Barriers to access are conditions or obstacles that prevent individuals with disabilities from using or accessing knowledge and resources as effectively as individuals without disabilities. Common types of barriers include:

  • Physical: Conditions in any structural environment that prevent or impede an individual with a disability from efficiently navigating the setting.

  • Media format: Information that is not available in a readable format for individuals with disabilities.

  • Technology: Software, electronic, or physical technologies that are not adaptable for use with assistive devices.

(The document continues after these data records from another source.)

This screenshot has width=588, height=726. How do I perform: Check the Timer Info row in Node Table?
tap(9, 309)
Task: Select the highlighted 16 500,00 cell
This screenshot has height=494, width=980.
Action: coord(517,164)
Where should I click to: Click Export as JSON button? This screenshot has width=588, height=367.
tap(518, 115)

  • Systemic: Procedures, protocols, or policies that place undue burdens on individuals with disabilities.

  • Perception: False expectations that individuals with disabilities are unable to contribute as much as their peers who have no disabilities.

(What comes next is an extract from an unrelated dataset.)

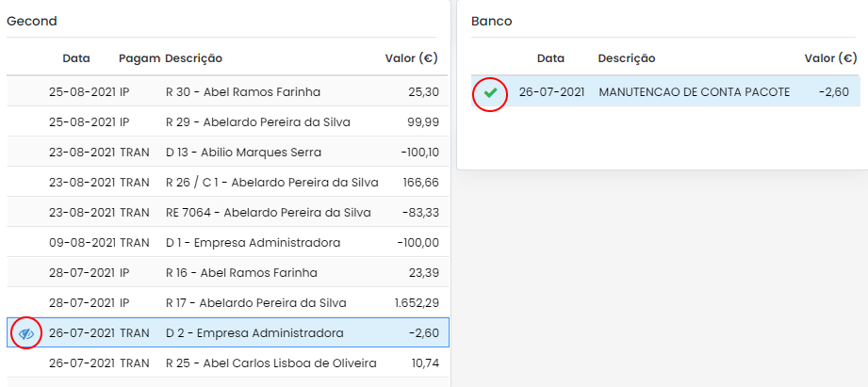Select row R 26 / C 1 Abelardo Pereira

click(228, 182)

Universities often have accommodations for these barriers, including quiet testing facilities, accessible media formats upon request, and access to ASL interpreters. Many universities and libraries are recognizing the varying abilities of students and faculty and are improving their spaces and language to accommodate and include their diverse student body. The design world is also moving towards a more inclusive approach with Web Content Accessibility Guidelines (WCAG) recommendations and standards. Following these standards make websites and databases more accessible, but designers equally need to focus on usability, meaning that the site is capable of being used. If a site can be accessed, the user should be able to use the site for its intended purpose and interact with the interface in a meaningful way.

Universal Design and Best Practices

It can be exhausting and demeaning for anyone with a disability to constantly need to advocate for themselves. People who are in a position to advocate for people with disabilities should listen to the disability community and include voices from the community in their advocacy and research. There is a lack of awareness and support for invisible disabilities and neurodivergent folks. In order to make resources truly accessible, we need to be aware and mindful of all potential users and their abilities and design resources and platforms to be used by anyone without them having to request accommodations. I have noticed and appreciated Canvas incorporating assistive technology options for all users regardless of disability status with Anthology Ally by providing multiple alternative media format options for any pdf posted to a course. 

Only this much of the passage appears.